▸ **DO THIS**: Update the records below by replacing "Racing" with "Car Racing", keeping every other word and line the same.

▸ **SUPPLIED MATERIAL**:
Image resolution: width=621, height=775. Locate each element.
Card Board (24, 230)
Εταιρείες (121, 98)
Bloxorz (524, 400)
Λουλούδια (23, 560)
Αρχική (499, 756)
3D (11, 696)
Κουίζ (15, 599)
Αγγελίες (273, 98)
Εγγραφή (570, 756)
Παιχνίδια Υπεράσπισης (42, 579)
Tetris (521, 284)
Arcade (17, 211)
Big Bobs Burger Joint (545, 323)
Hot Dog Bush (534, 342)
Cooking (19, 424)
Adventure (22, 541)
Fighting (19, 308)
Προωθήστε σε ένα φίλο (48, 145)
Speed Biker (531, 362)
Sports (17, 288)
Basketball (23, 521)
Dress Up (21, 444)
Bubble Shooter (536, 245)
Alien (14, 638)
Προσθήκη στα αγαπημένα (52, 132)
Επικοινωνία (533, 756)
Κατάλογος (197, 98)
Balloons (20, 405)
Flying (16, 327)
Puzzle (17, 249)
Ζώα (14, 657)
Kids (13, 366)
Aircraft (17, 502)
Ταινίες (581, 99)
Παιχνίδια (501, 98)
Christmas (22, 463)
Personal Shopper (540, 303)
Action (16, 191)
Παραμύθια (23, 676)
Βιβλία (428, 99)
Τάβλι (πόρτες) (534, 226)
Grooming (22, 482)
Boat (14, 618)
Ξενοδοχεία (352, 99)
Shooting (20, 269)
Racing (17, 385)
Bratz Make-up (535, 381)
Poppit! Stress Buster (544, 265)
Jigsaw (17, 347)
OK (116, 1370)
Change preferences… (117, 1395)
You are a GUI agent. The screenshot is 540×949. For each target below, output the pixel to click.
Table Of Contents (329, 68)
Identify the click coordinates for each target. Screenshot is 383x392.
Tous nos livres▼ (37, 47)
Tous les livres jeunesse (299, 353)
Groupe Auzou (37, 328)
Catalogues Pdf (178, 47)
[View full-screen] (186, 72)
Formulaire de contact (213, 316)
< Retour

▸ **EXERCISE OUTPUT**:
Image resolution: width=621, height=775. Locate each element.
Card Board (24, 230)
Εταιρείες (121, 98)
Bloxorz (524, 400)
Λουλούδια (23, 560)
Αρχική (499, 756)
3D (11, 696)
Κουίζ (15, 599)
Αγγελίες (273, 98)
Εγγραφή (570, 756)
Παιχνίδια Υπεράσπισης (42, 579)
Tetris (521, 284)
Arcade (17, 211)
Big Bobs Burger Joint (545, 323)
Hot Dog Bush (534, 342)
Cooking (19, 424)
Adventure (22, 541)
Fighting (19, 308)
Προωθήστε σε ένα φίλο (48, 145)
Speed Biker (531, 362)
Sports (17, 288)
Basketball (23, 521)
Dress Up (21, 444)
Bubble Shooter (536, 245)
Alien (14, 638)
Προσθήκη στα αγαπημένα (52, 132)
Επικοινωνία (533, 756)
Κατάλογος (197, 98)
Balloons (20, 405)
Flying (16, 327)
Puzzle (17, 249)
Ζώα (14, 657)
Kids (13, 366)
Aircraft (17, 502)
Ταινίες (581, 99)
Παιχνίδια (501, 98)
Christmas (22, 463)
Personal Shopper (540, 303)
Action (16, 191)
Παραμύθια (23, 676)
Βιβλία (428, 99)
Τάβλι (πόρτες) (534, 226)
Grooming (22, 482)
Boat (14, 618)
Ξενοδοχεία (352, 99)
Shooting (20, 269)
Car Racing (17, 385)
Bratz Make-up (535, 381)
Poppit! Stress Buster (544, 265)
Jigsaw (17, 347)
OK (116, 1370)
Change preferences… (117, 1395)
You are a GUI agent. The screenshot is 540×949. For each target below, output the pixel to click.
Table Of Contents (329, 68)
Identify the click coordinates for each target. Screenshot is 383x392.
Tous nos livres▼ (37, 47)
Tous les livres jeunesse (299, 353)
Groupe Auzou (37, 328)
Catalogues Pdf (178, 47)
[View full-screen] (186, 72)
Formulaire de contact (213, 316)
< Retour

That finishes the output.